§ Exercise prompt
Extract the entries from the line with "The height and" up to and including the line with "coord(197,245)", and copy them without any change. Leave the pictures out of your answer.

§ Items
⁂

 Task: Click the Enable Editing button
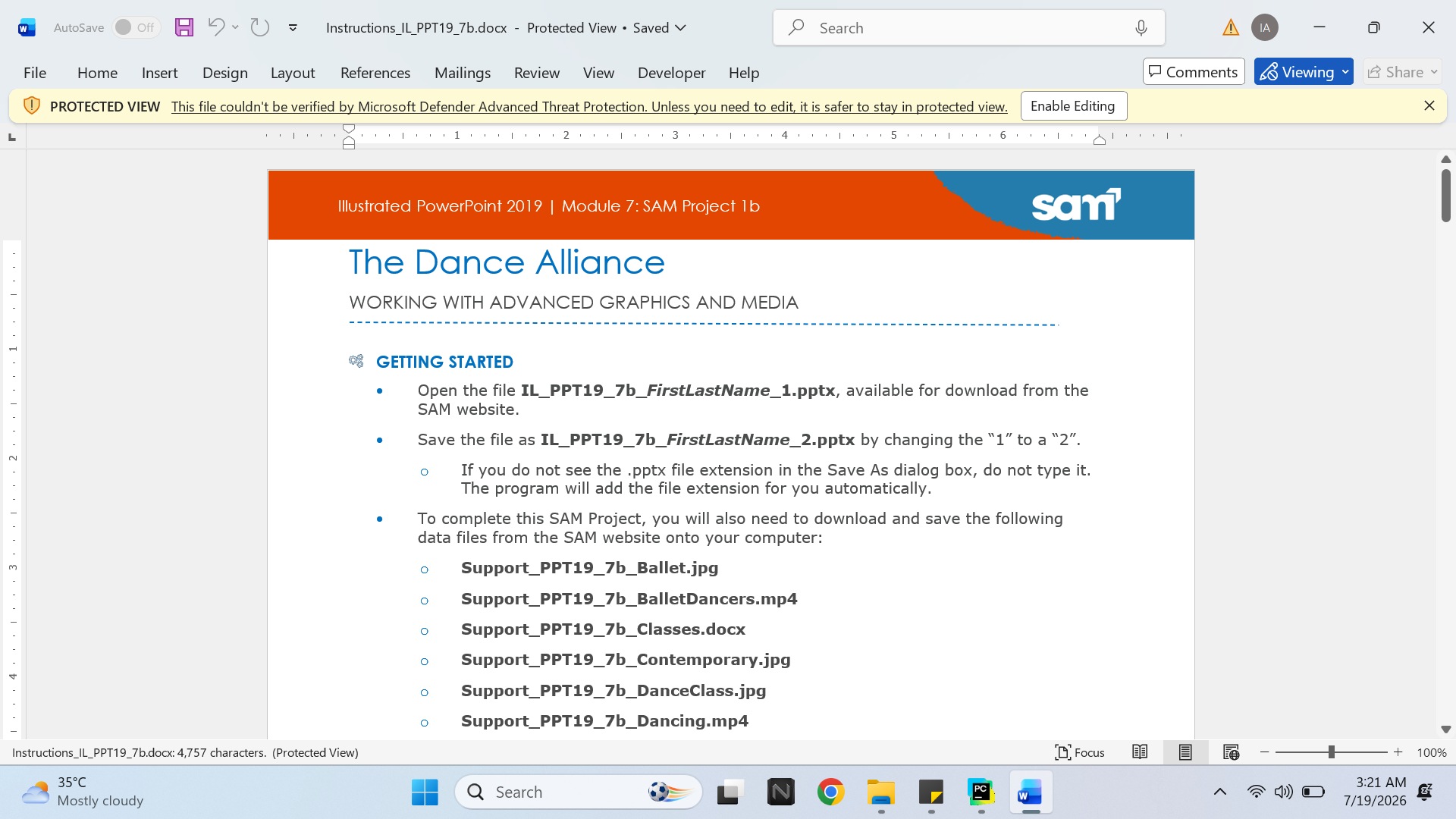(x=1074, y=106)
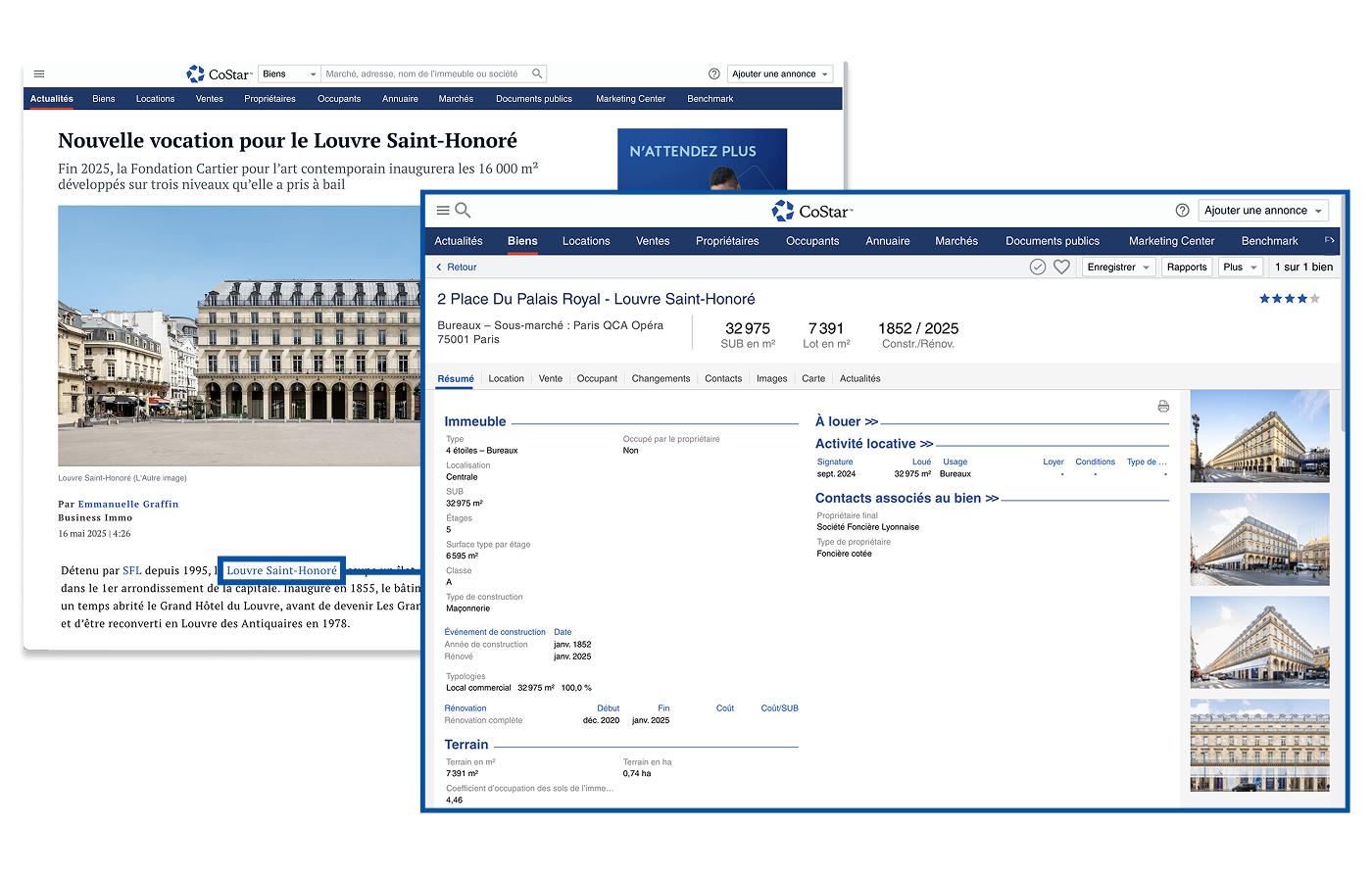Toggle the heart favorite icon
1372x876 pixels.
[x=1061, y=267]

⁂

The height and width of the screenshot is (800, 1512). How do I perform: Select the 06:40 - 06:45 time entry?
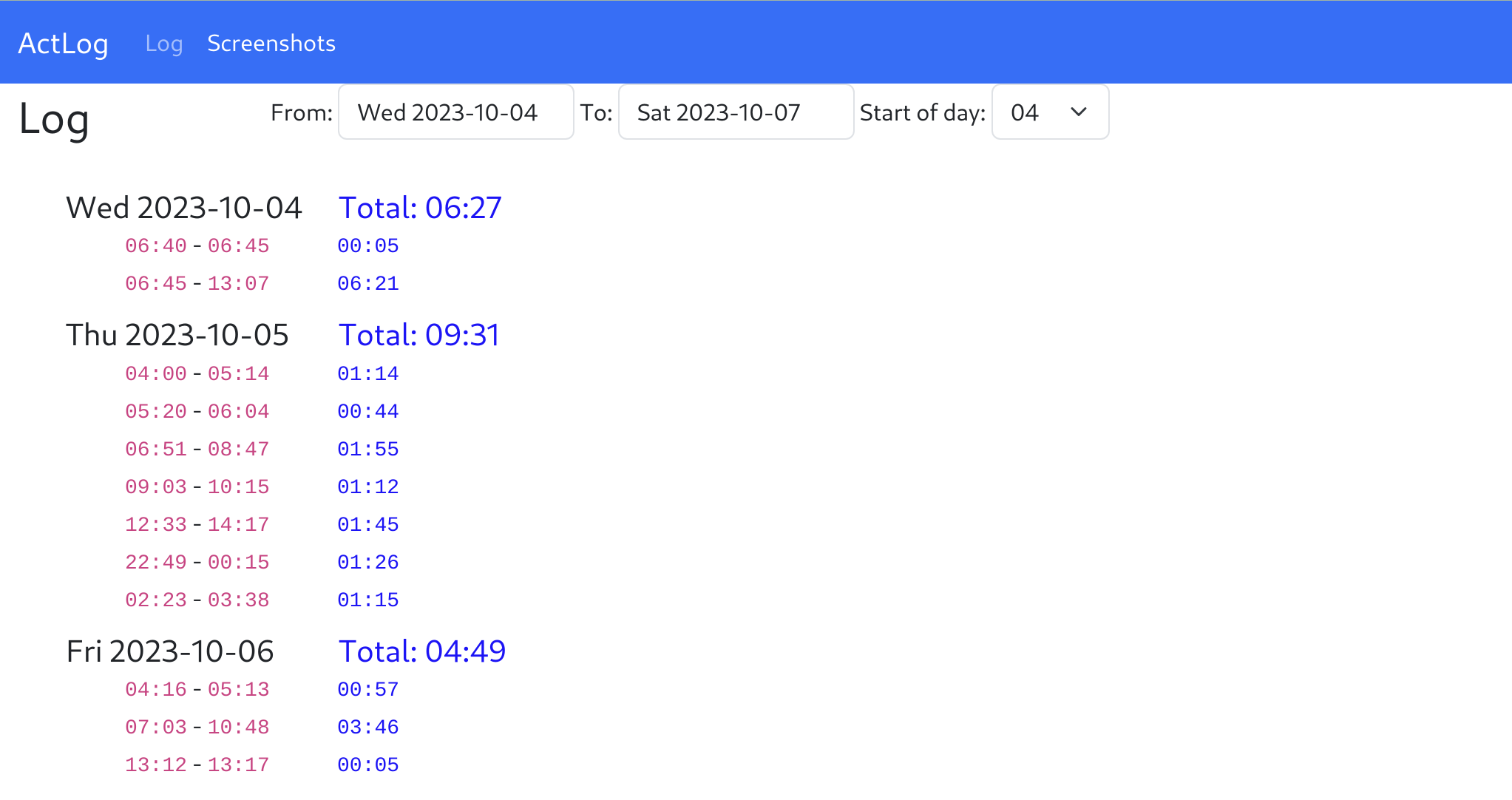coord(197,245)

⁂

§ Reply
The height and width of the screenshot is (800, 1512). How do I perform: Select the 06:40 - 06:45 time entry?
coord(197,245)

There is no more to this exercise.